O TEMPERO DA PENA
“Construir castelos de areia na beira do mar”, é muito parecido com o trabalho de quem precisa escrever todos os dias. A cada amanhecer surge uma página virada pedindo para ser escrita. Independentemente de ter assunto ou não, a obrigação transforma o escritor em um simples trabalhador cerebral.
Ao acordar, toma-se banho para tirar os resquícios dos sonhos ou pesadelos da noite anterior e começa o serviço de pregar, com cola eterna, as palavras soltas no chão. Estão espalhadas pela cozinha, quartos e salas. Algumas escondidas no cantinho do armário dão mais trabalho para achá-las porque só quem as conhece são as misteriosas lupas, mas isso não nos impede de buscá-las, custe o que custar.

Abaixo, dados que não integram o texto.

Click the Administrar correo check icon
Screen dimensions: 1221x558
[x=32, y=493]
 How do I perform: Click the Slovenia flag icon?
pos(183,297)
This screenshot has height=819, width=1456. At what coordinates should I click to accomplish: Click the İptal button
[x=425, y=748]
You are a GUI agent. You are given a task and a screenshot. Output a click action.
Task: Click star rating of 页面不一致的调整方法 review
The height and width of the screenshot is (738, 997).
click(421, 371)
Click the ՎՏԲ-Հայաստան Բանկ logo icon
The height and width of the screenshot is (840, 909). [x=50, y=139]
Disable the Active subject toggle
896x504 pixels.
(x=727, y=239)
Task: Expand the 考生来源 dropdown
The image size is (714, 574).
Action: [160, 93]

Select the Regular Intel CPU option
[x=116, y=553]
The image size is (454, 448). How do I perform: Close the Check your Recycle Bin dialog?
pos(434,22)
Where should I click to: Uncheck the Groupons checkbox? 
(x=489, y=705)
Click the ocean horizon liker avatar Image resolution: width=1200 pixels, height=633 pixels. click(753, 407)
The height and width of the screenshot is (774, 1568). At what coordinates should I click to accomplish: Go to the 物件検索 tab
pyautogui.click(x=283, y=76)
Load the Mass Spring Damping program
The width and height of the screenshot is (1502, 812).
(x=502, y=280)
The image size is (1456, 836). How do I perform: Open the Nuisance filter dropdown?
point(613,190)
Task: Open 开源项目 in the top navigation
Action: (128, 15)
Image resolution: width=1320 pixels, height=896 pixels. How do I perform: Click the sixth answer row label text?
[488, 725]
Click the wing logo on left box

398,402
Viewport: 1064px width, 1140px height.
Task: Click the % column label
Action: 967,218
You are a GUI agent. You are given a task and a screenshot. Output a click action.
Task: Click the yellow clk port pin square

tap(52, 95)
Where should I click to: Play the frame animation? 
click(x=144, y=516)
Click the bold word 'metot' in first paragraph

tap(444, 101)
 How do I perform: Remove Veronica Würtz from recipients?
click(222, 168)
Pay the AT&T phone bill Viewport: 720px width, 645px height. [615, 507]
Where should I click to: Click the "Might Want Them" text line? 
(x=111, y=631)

Há palavras que imploram para brilhar na vitrine dos olhos de quem as lê, só que às vezes não passam de rascunhos. É como se fosse uma sopa de letras amolecidas feita exclusivamente para facilitar a degustação de quem se habilitar a continuar comendo até que as tampas dos “is” assumam a função de um ponto final.
Esse ponto é a raspa do tacho. O momento em que a degustação vai além do gosto de “quero mais”. Surge a esperança de alegria infinita, porém, na maioria das vezes, o alimento da alma traz o tempero da decepção. O fogo não acendeu, a panela furou-se, e quando não é isso, é a mão que colocou sal em demasia. São tantas as variáveis, que o chef precisa tomar a vacina contra o desânimo para poder continuar temperando os acertos e cuspindo fora as redundâncias.
Ninguém se transforma em um bom cozinheiro se não preparar comida diariamente. A prática também leva à decepção caso não se tenha consciência de onde se quer chegar. Não é só por aqui que as dúvidas persistem. Em todas as construções, há os atos falhos, aqueles que só quem entende é o próprio construtor. São compartimentos que nem deveriam ter sido planejados, e, na maioria das vezes, não há tempo para demoli-los já que a massa é aplicada tão rapidamente que as imperfeições só aparecem à luz da tradução.
Se demorar muito para concluir, até o gás começa a faltar, e é nessa hora que existe um risco maior da comida ficar crua. Servir um prato faltando os ingredientes das vírgulas ou excesso de pronomes retos, deixa um rastro empenado que nem com nivelador a laser se consegue alinhá-lo.
O feio na literatura passa pelo desconforto de agredir a linha de entendimento. São pequenas dissonâncias que nos faz perder o apetite. Ao cozinhar com fogo alto, corre-se o risco de queimar o fundo da alma e essa queimadura vem em forma de preconceitos reforçados durante a travessia da ideia.
É a mesma assimetria de uma pincelada a mais em um quadro, ou uma nota faltosa na melodia de um trecho musical. A relação vem diretamente medida pelo conforto ou desconforto do consumidor exigente que, de tanto enveredar por diversas experiências degustativas, vive de prontidão para jogar o prato na lata do esquecimento.